START Excerpt
24th March 2019
Because The Gambia is like Sri Lanka in the sixties (when days were bright and nights were dark) – with no neon lights as there are in SL today casting that bright glow above Colombo that dims the stars in the night sky – and because it doesn’t rain here for ten months of the year so that the skies are usually completely cloudless, one of my favourite pastimes after dark is looking up at the sky.
On any given day you can see a million stars scattered across the heavens! It is the most stupendous sight and brings back warm and wonderful memories of a childhood spent sitting on the half wall of our verandah in Nugegoda seeing the Milky Way arch across the sky – a rushing river of stars that took your breath away.
It’s Aiyya who first infected me with his passion for astronomy. He spent hours poring over star charts and teaching me how to know the difference between a star and a planet in the sky and clearly identify the different constellations that could be seen in the sky at different times of the year.
He also shared with me his love of science fiction books and let me borrow his precious Arthur C. Clark and Isaac Asimov collections. I was later to become hooked on sci-fi movies (my all-time favourite film being ‘Close Encounters of the Third Kind’) and when I went to Canada I had the privilege of watching most of the original Star Trek series (…’These are the voyages of the Starship Enterprise. Its five-year mission: to explore strange new worlds, to seek out new life and new civilisations……to BOLDLY go where no man has gone before…’) and also Star Trek: The Next Generation with Captain Jean Luc Picard and Data (who replaced Captain James Kirk and and Mr Spock!)
END Excerpt
START Recorded data
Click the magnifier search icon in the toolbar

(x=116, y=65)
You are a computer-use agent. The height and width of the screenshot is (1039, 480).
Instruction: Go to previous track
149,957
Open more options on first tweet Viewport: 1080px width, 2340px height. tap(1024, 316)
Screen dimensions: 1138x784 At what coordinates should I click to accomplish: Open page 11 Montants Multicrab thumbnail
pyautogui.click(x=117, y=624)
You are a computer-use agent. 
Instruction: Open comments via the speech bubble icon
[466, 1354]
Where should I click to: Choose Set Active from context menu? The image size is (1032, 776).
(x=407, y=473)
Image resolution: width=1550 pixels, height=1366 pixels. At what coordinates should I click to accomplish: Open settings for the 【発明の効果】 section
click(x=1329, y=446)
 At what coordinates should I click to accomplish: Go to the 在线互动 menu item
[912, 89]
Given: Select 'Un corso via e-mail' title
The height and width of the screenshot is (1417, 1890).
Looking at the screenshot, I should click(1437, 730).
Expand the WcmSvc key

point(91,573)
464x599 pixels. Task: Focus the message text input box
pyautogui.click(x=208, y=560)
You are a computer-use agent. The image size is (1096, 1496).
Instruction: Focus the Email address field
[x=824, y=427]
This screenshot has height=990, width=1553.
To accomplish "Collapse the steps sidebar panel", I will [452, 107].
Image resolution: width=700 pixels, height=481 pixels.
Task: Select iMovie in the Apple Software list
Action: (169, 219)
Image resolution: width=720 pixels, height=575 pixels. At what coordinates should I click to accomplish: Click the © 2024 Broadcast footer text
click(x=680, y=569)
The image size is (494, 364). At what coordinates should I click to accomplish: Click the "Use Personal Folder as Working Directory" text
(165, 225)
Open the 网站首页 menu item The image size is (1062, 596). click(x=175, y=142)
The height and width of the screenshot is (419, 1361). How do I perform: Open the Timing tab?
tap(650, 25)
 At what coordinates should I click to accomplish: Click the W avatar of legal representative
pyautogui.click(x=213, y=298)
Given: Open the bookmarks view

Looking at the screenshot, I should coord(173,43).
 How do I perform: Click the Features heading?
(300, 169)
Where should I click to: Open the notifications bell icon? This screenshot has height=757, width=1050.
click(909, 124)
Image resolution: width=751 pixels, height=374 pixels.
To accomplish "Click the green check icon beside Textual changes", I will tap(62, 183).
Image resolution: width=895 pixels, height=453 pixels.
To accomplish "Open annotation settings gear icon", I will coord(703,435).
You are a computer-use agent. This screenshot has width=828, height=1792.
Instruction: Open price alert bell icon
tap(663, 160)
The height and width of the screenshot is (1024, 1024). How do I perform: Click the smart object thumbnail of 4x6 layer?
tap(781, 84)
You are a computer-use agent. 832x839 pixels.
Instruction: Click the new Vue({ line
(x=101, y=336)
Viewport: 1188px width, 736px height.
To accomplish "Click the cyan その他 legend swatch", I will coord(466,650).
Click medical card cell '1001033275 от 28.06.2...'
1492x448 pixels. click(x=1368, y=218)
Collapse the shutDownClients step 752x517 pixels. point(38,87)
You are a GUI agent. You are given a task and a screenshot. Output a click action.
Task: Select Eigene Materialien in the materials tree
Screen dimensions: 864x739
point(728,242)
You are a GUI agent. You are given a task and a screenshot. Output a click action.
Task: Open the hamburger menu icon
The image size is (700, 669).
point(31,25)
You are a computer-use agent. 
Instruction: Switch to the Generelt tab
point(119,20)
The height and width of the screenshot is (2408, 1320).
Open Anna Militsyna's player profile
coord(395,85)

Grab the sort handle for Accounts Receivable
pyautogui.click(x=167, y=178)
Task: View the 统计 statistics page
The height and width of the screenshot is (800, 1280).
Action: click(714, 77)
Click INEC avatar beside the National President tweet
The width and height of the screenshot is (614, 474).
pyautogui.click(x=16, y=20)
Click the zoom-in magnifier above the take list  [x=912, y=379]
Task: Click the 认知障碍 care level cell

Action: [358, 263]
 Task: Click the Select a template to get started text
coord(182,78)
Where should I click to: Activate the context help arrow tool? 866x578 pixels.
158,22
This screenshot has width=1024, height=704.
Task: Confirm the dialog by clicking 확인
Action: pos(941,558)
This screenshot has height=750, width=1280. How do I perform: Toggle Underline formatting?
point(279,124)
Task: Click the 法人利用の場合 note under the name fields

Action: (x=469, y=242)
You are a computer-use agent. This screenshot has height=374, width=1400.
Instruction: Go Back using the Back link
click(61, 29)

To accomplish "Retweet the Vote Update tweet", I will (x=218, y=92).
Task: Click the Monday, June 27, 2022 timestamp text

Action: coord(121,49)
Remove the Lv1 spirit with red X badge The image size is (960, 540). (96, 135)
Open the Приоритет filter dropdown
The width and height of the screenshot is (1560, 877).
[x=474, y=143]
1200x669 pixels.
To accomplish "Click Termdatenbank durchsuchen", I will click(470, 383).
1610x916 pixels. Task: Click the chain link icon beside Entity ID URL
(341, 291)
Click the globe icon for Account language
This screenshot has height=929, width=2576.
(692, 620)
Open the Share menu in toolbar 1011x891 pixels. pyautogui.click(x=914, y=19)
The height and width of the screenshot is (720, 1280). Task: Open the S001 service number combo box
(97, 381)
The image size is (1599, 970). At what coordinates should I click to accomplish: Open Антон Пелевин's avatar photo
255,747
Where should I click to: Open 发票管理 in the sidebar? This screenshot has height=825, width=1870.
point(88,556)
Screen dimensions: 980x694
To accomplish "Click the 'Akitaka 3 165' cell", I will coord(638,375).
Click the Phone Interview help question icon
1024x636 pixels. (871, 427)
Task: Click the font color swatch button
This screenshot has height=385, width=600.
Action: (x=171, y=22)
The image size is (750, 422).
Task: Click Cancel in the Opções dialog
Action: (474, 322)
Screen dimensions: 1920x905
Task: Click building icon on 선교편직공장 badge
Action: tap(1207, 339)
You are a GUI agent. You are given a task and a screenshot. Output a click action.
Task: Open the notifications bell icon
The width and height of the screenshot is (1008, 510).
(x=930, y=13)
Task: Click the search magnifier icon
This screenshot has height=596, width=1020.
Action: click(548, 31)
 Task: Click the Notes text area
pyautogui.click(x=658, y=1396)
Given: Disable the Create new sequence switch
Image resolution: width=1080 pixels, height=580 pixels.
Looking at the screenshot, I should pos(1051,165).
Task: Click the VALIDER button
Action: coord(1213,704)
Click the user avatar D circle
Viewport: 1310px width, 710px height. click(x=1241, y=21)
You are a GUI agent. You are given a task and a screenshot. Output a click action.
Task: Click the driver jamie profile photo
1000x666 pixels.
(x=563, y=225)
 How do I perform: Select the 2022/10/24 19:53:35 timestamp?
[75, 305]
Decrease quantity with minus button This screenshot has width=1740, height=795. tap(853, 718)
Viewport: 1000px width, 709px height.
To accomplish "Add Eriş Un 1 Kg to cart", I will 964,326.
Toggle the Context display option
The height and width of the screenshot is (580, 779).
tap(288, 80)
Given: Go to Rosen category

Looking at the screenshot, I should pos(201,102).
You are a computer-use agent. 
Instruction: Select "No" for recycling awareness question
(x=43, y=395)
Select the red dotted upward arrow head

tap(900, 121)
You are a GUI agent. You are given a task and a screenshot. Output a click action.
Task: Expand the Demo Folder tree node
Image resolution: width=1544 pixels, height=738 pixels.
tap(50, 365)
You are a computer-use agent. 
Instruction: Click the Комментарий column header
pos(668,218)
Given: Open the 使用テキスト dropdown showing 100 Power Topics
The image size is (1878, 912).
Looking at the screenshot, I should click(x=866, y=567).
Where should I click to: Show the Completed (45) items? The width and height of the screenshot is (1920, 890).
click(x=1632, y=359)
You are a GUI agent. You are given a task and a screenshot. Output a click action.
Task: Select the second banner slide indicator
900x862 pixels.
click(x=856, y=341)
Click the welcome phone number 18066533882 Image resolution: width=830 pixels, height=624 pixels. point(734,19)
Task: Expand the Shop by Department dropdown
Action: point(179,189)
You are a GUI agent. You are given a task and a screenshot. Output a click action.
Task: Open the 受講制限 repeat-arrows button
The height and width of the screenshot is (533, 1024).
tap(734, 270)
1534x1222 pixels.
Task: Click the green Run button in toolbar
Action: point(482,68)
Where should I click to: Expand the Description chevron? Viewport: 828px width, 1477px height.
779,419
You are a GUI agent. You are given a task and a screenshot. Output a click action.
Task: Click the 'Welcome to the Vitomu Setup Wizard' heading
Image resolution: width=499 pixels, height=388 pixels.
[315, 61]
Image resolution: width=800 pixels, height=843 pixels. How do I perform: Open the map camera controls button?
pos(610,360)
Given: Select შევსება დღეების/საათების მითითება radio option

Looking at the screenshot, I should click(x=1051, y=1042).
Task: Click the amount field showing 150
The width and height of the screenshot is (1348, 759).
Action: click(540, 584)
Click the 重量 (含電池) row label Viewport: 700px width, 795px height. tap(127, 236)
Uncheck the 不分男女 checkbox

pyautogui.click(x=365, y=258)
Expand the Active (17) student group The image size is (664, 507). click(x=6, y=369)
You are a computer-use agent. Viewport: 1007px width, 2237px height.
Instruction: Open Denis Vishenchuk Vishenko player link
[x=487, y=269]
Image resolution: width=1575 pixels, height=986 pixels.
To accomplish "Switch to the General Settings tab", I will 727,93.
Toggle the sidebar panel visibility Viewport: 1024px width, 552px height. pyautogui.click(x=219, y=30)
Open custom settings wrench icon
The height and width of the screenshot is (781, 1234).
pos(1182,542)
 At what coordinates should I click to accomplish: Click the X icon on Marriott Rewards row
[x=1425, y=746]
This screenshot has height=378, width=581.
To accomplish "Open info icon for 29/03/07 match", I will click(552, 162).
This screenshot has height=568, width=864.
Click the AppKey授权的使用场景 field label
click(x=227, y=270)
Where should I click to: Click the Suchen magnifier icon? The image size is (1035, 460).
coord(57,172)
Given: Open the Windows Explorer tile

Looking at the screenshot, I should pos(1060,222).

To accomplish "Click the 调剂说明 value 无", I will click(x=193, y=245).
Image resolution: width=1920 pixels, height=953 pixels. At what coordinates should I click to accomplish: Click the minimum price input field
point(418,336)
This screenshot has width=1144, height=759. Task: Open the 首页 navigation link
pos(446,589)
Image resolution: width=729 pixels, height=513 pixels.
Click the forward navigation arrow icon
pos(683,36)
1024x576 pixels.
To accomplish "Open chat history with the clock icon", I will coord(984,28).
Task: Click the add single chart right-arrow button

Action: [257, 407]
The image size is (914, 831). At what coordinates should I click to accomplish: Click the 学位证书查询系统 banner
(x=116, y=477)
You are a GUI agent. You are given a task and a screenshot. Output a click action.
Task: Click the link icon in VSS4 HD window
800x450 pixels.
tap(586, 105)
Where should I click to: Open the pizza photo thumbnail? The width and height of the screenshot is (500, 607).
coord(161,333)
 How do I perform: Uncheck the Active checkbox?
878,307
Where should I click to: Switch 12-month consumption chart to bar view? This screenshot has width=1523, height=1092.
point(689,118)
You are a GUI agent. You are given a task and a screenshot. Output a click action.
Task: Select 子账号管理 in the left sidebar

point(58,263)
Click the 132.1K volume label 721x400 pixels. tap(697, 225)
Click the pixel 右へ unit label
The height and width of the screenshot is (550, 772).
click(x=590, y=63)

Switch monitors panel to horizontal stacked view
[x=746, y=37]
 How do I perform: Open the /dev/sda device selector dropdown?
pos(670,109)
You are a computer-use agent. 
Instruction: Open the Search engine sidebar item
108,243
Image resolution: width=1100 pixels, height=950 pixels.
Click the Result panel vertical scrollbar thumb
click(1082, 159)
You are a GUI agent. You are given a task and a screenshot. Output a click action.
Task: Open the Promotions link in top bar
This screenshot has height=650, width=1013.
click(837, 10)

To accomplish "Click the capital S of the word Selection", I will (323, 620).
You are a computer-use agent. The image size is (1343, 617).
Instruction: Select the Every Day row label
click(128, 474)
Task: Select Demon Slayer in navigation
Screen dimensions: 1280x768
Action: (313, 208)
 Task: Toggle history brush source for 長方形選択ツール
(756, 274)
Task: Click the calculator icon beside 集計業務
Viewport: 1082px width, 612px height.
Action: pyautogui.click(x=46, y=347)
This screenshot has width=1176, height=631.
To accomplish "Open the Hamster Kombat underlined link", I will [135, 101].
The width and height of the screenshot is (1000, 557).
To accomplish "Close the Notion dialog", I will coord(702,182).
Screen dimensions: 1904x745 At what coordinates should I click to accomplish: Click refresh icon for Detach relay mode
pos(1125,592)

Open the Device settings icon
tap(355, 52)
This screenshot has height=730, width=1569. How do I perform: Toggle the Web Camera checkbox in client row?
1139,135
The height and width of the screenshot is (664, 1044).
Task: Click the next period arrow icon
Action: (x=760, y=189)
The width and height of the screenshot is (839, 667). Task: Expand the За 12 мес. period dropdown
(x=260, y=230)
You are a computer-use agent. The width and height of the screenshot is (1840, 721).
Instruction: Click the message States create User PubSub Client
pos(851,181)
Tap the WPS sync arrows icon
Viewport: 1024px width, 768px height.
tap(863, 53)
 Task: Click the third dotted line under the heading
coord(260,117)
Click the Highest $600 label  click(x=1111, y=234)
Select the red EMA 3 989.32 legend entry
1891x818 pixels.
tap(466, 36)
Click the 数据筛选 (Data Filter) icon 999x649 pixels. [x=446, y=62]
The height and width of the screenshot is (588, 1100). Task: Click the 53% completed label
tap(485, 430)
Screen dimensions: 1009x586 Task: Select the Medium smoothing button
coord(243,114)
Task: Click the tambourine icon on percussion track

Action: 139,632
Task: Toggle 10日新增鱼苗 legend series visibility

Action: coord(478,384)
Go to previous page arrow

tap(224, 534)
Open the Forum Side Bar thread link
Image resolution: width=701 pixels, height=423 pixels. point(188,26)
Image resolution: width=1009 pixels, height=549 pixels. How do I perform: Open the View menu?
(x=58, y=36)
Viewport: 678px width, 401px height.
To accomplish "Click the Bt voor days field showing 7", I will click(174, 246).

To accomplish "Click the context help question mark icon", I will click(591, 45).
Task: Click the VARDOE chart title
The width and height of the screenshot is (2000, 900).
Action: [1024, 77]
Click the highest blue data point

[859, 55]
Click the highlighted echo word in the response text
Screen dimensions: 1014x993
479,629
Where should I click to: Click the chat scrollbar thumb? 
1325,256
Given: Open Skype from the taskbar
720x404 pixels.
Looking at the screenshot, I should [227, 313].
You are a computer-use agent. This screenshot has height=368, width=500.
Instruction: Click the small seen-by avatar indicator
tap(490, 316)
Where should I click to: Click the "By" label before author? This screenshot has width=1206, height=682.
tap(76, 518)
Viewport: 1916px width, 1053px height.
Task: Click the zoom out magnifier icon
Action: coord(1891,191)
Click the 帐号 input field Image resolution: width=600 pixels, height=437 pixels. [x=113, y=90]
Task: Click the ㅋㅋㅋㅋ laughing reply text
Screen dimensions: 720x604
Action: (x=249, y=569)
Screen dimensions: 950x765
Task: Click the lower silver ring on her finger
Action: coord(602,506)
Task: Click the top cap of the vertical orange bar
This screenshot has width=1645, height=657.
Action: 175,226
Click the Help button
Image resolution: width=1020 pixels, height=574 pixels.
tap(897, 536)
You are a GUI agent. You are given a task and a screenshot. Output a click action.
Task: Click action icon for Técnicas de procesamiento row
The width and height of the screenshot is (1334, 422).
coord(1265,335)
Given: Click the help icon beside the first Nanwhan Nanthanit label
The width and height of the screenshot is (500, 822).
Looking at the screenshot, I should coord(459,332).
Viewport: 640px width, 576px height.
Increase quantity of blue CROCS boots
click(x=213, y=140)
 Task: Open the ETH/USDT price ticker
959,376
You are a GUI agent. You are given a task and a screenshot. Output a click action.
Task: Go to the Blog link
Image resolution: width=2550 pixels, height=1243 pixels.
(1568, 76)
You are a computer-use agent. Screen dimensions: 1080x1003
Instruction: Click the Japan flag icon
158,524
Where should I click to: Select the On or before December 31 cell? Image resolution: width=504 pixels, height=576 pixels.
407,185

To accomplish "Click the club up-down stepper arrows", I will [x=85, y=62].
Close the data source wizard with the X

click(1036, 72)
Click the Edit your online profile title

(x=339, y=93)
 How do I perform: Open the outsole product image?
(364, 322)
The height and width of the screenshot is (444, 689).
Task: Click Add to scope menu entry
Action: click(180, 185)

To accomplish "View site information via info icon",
END Recorded data
> Task brief: Revise the stargazing passage, starting with "It’s Aiyya who" and going on through "of the year.", so that "star charts" is replaced with "celestial maps".

> Exercise output:
It’s Aiyya who first infected me with his passion for astronomy. He spent hours poring over celestial maps and teaching me how to know the difference between a star and a planet in the sky and clearly identify the different constellations that could be seen in the sky at different times of the year.